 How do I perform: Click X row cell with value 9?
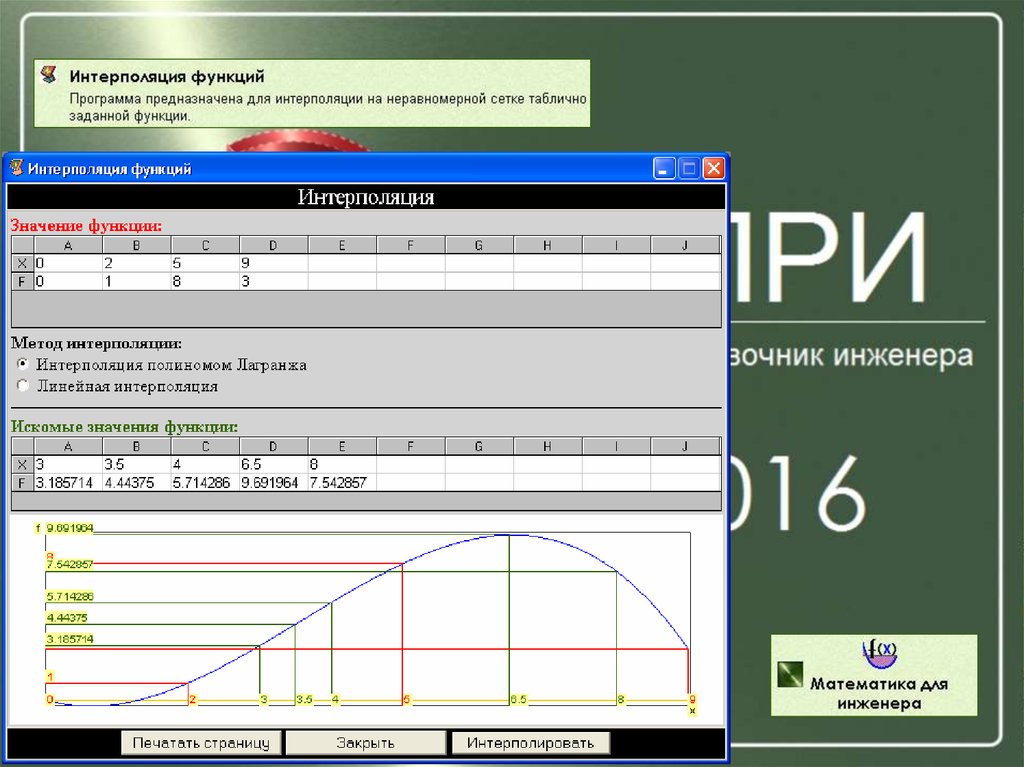click(273, 263)
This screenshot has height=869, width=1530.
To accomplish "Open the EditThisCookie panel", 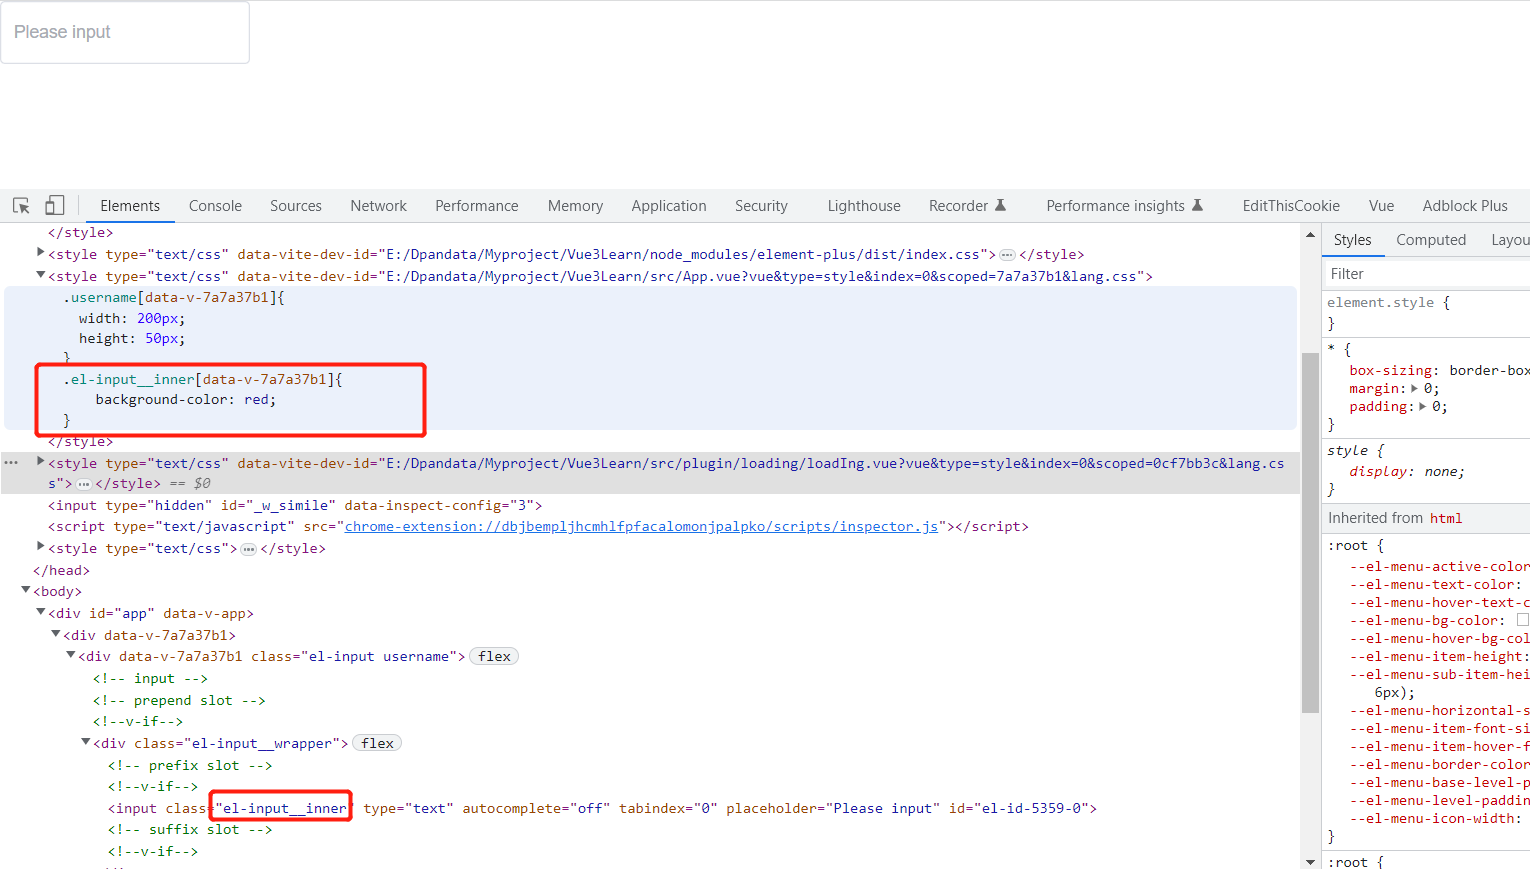I will pyautogui.click(x=1290, y=205).
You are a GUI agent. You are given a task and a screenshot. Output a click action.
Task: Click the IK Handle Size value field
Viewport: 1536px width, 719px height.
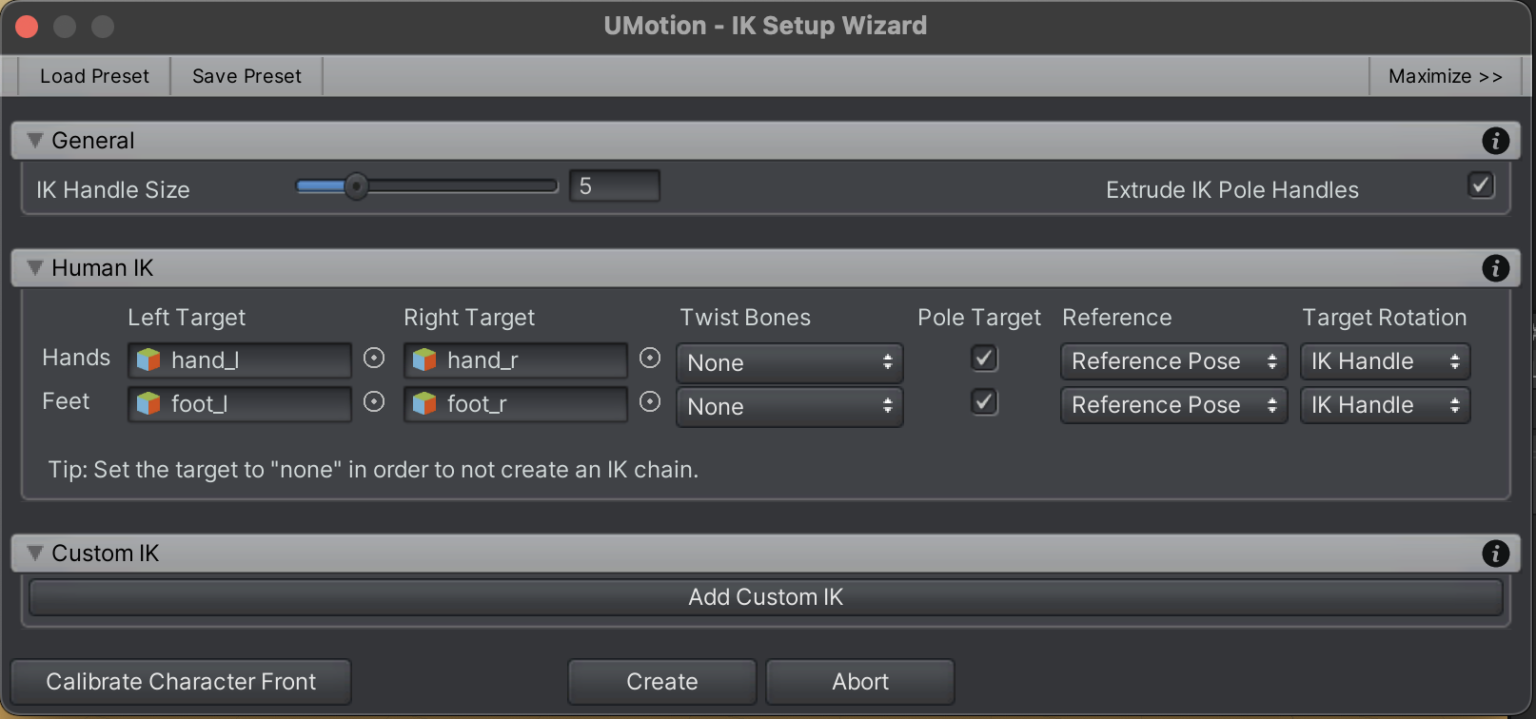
---+---
* What is being asked *
Count the lines in the listing that contain the string "screenshot", matching case exactly, and reply with the number only.

* Solved problem *
2